CDMO企业ips诱导脑类器官培养攻略

　脑类器官概述：
　　11月末，小爱曾为大家讲述了3D类器官培养，CDMO企业相信大家对“类器官”及“3D培养”已不陌生。现阶段，类器官的培养有多种不同的方法，而不同类器官的培养亦存在一定的差异，包括：视网膜、肠、甲状腺、肝、垂体、大脑...等。
　　以人脑为例，因其具有高度复杂性，现如今，很多脑部疾病的研究很难在生物模型中开展，故体外模拟技术成为现在类器官培养领域的一项前沿技术。通常，研究人员可在体外环境中对大脑组织进行培育，模拟大脑发育过程，进而能够观察到人脑变化，为更深层次的脑部研究开拓思路。
　　接下来，小爱将为大家送上一份冬日情书：Nature protocol 技术干货，为大家重点解析人脑类器官的培养过程。
　　ips诱导脑类器官流程：
　　图1 大脑类器官培养流程
　　1、培育EB ● 1-2h
　　1）在六孔板的一孔中培育hESC或iPSC克隆，至汇合度为70-80％。一般而言，六孔板的一个孔可以产出大约整个96孔板所需的EB。

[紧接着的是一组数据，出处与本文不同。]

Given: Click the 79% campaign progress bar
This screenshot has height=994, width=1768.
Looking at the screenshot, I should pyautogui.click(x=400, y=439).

　　流程A，通过feeder依赖的PSCs培育EB；流程B，通过feeder非依赖的hESC培育EB。关键步骤：干细胞集落的形态对于脑组织形成的成功至关重要。菌落应无分化迹象，并应显示多能性的最佳特征（图2）。
　　feeder依赖的PSCs培育EB
　　图2 人PSCs培育的大脑类器官发育进程
　　◆ 洗涤细胞，去除hESC培养基，加1mL不含钙和镁的D-PBS。后去除D-PBS，向6孔板的每个孔中加入1mL分散酶溶液，然后将细胞放回培养箱中孵育20-30min；
　　◆ 去除分散酶溶液，加入1mL低bFGF的hESC培养基。轻轻敲击培养皿，以去除培养皿上的克隆而不移除MEF和已分化细胞。将含有完整克隆的培养基转移至15mL锥形管，静置约1min使得克隆沉降到试管底部；
　　◆ 轻轻吸出含有单细胞和MEF的上清液，注意不要干扰贴壁的细胞克隆。另添加1mL低bFGF的hESC培养基，再次使克隆沉降，后去除上清液；
　　◆ 将克隆重悬于1mL的胰蛋白酶消化液（0.25%，含酚红）中，并在37°C下孵育2min。加入1mL的胰蛋白酶抑制剂，并使用1mL移液器吹打混合溶液，直到溶液中出现单细胞浑浊为止。取两次5uL的细胞溶液进行计数，然后加入8mL低bFGF的hESC培养基；
　　◆ 在室温下以270×g离心细胞5min，同时加入等体积的台盼蓝标记死细胞。使用血细胞计数器或自动细胞计数器对细胞进行计数。使用两次计数的平均值；
　　◆ 首先将细胞重悬于含有ROCK抑制剂（1:100，终浓度50uM）的1mL低bFGF的hESC培养基中，多次吹打以确保混匀单细胞悬液。然后添加额外适量的带有ROCK抑制剂的低bFGF的hESC培养基，以每150uL悬液获得9000个活细胞；
　　◆ 低贴壁型的96孔板，每个孔中加入150uL悬液，后将其放回培养箱中。
　　feeder非依赖的hESCs培育EB
　　◆ 用1mL不含钙和镁的D-PBS洗涤细胞，并在六孔板的每个孔添加600uL不含钙和镁的0.5mM EDTA溶液，后将细胞放回培养箱中孵育4min；
　　◆ 轻轻吸出EDTA溶液而不干扰细胞克隆，后加入1mL的Accutase酶。将细胞放回培养箱中孵育4min；
　　◆ 采用1mL的mTeSR1培养基吹打细胞克隆，使其与培养皿分离。取其中2mL转移到15mL锥形管中，并使用1mL移液器吹打混合溶液，直到溶液中出现单细胞浑浊为止。取两次5uL的细胞溶液进行计数，后添加3mL mTeSR1培养基并混合均匀；
　　◆ 在室温下以270×g离心细胞5min，同时加入等体积的台盼蓝标记死细胞。使用血细胞计数器或自动细胞计数器对细胞进行计数。使用两次计数的平均值；
　　◆ 首先用1mL含ROCK抑制剂的低bFGF的hESC培养基（1:100，终浓度50uM）重悬细胞，多次吹打以确保混匀单细胞悬液。然后添加额外适量的带有ROCK抑制剂的低bFGF的hESC培养基，以每150uL悬液获得9000个活细胞；
　　◆ 低贴壁型的96孔板，每个孔中加入150uL悬液，后将其放回培养箱中。